Personally, I squash everything one-by-one during cleanup.

Finereader tends to introduce issues at page/line breaks (leaving footnotes in the text, tables smack-dab in the middle of split paragraphs, etc.), so this case-by-case hyphen fixing is also a great time to spot/correct those issues!

And then when I get to the Spellcheck List stage, all hyphens can be mass checked/corrected. And since the leftover hyphens there are correct OR actual hyphenation errors that snuck into the book, this is much easier.

Quote:

Originally Posted by patrik

But sometimes Finereader adds table-stuff:

This is a journey
<table border="1">
<tbody>
<tr>
<td></td>

<td>
into sound.

which the regex catches and destroys the table.

Back in 2020, I partially wrote about my "12-step Finereader Cleanup" (Sigil Saved Searches).

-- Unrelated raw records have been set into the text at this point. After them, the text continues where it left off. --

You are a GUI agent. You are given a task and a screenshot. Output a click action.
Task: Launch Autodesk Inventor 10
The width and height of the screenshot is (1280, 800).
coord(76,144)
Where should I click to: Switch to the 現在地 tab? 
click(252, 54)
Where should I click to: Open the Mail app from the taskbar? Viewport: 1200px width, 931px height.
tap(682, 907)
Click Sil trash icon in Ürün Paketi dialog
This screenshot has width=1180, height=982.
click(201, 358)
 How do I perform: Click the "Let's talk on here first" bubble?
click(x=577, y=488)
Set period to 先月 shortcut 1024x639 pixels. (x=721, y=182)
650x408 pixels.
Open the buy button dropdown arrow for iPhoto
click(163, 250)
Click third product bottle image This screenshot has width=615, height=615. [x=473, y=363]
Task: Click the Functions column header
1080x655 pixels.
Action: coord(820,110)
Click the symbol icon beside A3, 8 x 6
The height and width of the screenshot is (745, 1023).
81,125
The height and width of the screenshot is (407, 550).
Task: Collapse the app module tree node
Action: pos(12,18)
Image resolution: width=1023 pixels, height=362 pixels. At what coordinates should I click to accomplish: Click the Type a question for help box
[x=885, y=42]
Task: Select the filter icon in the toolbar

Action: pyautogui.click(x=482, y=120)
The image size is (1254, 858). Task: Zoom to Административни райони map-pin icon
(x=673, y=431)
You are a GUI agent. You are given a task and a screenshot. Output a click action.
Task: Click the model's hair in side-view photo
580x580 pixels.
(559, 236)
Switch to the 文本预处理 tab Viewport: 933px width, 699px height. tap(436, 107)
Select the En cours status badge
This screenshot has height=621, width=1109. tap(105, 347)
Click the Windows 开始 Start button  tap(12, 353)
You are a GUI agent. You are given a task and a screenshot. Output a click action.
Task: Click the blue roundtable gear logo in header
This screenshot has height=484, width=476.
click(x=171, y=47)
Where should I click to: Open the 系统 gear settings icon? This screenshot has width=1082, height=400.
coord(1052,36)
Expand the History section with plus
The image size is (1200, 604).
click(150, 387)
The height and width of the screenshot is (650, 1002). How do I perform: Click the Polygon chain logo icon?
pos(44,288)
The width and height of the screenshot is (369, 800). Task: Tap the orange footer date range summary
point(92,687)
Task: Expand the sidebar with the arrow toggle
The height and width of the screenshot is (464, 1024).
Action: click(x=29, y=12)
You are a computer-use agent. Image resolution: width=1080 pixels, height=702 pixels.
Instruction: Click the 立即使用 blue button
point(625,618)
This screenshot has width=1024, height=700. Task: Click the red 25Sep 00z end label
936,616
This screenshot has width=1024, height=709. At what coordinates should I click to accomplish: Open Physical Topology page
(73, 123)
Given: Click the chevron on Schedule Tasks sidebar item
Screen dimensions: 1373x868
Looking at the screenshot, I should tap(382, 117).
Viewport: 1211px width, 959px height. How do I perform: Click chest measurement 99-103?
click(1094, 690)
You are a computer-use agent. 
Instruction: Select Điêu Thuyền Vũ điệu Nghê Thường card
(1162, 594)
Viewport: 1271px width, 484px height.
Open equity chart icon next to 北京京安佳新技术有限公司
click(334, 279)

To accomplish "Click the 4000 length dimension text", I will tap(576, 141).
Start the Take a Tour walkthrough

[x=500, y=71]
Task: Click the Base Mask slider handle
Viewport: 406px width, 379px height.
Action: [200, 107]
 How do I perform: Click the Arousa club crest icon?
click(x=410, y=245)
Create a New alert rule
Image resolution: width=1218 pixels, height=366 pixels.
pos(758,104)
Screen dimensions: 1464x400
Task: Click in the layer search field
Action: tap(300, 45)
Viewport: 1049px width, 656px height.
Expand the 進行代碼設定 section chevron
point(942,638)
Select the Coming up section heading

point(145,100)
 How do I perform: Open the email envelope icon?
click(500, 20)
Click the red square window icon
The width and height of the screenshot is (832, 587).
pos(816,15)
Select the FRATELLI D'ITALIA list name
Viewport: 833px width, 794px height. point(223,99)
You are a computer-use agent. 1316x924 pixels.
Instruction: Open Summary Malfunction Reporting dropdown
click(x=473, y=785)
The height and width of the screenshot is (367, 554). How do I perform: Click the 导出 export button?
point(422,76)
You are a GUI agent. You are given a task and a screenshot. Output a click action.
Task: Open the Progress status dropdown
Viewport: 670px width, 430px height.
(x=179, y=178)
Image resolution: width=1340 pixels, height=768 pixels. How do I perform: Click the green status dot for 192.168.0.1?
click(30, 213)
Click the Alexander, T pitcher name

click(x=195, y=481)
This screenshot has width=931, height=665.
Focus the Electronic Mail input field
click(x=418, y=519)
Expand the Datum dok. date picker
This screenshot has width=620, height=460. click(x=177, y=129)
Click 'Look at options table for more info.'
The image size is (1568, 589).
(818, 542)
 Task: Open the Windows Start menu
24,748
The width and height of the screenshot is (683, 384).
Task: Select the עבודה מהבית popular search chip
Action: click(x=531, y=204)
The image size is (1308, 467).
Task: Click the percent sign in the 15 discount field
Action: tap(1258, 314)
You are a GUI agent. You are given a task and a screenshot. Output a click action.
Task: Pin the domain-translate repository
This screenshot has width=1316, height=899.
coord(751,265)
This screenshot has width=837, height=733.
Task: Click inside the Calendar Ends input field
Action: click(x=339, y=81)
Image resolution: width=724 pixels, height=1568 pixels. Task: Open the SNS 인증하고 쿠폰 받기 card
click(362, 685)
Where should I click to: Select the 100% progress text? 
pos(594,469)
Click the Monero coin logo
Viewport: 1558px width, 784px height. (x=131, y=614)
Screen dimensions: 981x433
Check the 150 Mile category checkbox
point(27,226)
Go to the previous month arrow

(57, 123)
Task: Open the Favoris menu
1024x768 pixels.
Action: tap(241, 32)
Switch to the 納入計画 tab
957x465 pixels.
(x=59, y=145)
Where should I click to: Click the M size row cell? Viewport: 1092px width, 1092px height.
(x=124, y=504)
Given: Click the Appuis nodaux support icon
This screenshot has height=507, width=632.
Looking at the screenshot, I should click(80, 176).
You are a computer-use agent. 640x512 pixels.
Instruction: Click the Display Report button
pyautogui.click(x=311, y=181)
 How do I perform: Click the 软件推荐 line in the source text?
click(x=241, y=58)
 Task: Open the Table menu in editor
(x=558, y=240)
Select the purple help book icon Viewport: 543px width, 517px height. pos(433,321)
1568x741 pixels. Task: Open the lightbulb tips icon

Here's the last 5 steps of my Saved Searches dealing with Finereader tables:

Remove Finereader 12 Table Alignment
Search: <td style="vertical-align:[^"]+">
Replace: <td>

Clean Bold td
Search: <td>\s+([^<]+)\s+</td>
Replace: <td>\1</td>

Clean Italics td
Search: <td>\s+([^<]+)\s+</td>
Replace: <td>\1</td>

Clean td
Search: <td>\s+([^<]+)\s+</td>
Replace: <td>\1</td>

Clean Table Headers
Search: <td colspan="([0-9]+)">\s+([^<]+)\s+</td>
Replace: <th colspan="\1">\2</th>

* * *

For ~9 years, I've had those 12 steps stored in my Sigil Saved Searches. 99% of the Finereader HTML cruft is cleaned up and normalized.

Then I could open up a Finereader EPUB, run the group of searches, and within seconds... boom... clean code to use as a base.

Here's an example of an Archive.org book I generated through Finereader PDF -> EPUB -> 12-step cleanup:

2021: "Archive.org ePub" (Post #11)

Seconds to create that EPUB. And compared to the automatically generated "EPUB" version hosted on Archive.org, mine blows it away.

Quote:

Originally Posted by patrik

Any way to catch only what is safe to replace? (And catch where the last or first letter is a valid word with capital letter (like "I")?)

Test out my 3 regexes. You'll be pleasantly surprised at how well it works.